Complicating matters even further for the former private-equity executive is that growth since the Great Recession ended in 2009 is only slowly closing an economic divide that’s fueled the political populism that elected the man who picked him. The gap between rich and poor could widen further if stocks keep climbing and wage growth stays moderate.

“The conflict between getting inflation up to target and restraining the asset price bubble is the biggest challenge,” said Paul Mortimer-Lee, chief economist for North America at BNP Paribas SA in New York. “One says monetary policy is too tight, and the other says it is too slack,” he added. “That is a terrible dilemma.”

An ex-Treasury undersecretary and former Carlyle Group LP managing director, Powell would be taking charge in the midst of a political battle over how much stimulus the economy needs.

“The era of a bipartisan, or technocratic Federal Reserve is gone,” said Mark Spindel, a co-author of a book on the central bank’s relationship with Congress. Powell “will be caught in a very difficult position between a blame-avoiding Congress, an outspoken president and potentially unruly committee.”

Republicans are debating tax cuts, a move that could add even more demand to the economy, and officials only have blunt tools to tamper down frothy markets.

Meanwhile, for those with savings to invest, stock indexes are touching record highs.
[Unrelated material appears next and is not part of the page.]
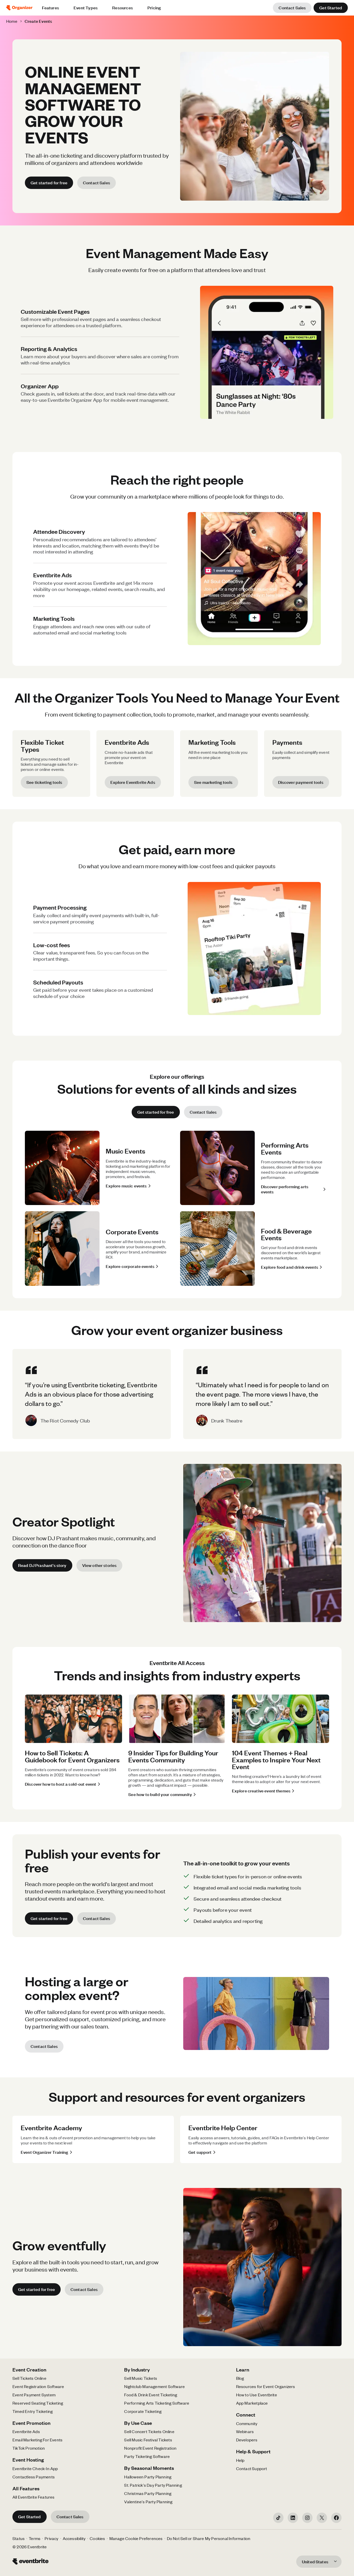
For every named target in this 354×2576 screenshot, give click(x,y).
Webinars (245, 2431)
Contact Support (251, 2468)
Trump has touted soaring equities as a sign of his success. No stock rally lasts forever, and Fed officials will only worry more if savings rates decline, and consumption and investment boom on the back of asset wealth. Enthusiasm can contract suddenly when asset markets turn lower.

One of Powell’s virtues for the job is that he understands markets. He spent much of his career working in the financial industry, first at investment bank Dillon Read & Co. and later at Carlyle. That career path also made him a multi-millionaire.

To sustain the expansion, Yellen has gradually tightened monetary policy to allow a strong labor market to lift wages and pricing power. But wages are responding slowly, in part because worker output per hour, or productivity, is low.

Recession Arsenal

It’s a complicated problem and one that has left Powell with yet another risk. The Fed’s benchmark lending rate is now in a range of 1 percent to 1.25 percent, and current Fed forecasts suggest it will only be around 2 percent by the end of next year.